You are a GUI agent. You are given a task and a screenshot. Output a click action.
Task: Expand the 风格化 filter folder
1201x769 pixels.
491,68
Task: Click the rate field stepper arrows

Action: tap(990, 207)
* * *
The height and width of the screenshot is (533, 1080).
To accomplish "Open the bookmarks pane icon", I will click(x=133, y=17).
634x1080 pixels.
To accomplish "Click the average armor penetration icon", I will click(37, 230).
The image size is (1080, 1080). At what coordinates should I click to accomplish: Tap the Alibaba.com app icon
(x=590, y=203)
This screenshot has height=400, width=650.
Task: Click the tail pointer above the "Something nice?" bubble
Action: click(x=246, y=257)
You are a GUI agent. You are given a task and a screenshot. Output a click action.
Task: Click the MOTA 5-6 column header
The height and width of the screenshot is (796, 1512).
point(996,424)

*ACTIVITY*
When "will" shows up in a line of the material, report that line.

*SOLUTION BELOW*
To accomplish "Open the bookmarks pane icon", I will click(x=133, y=17).
To accomplish "Click the average armor penetration icon", I will click(37, 230).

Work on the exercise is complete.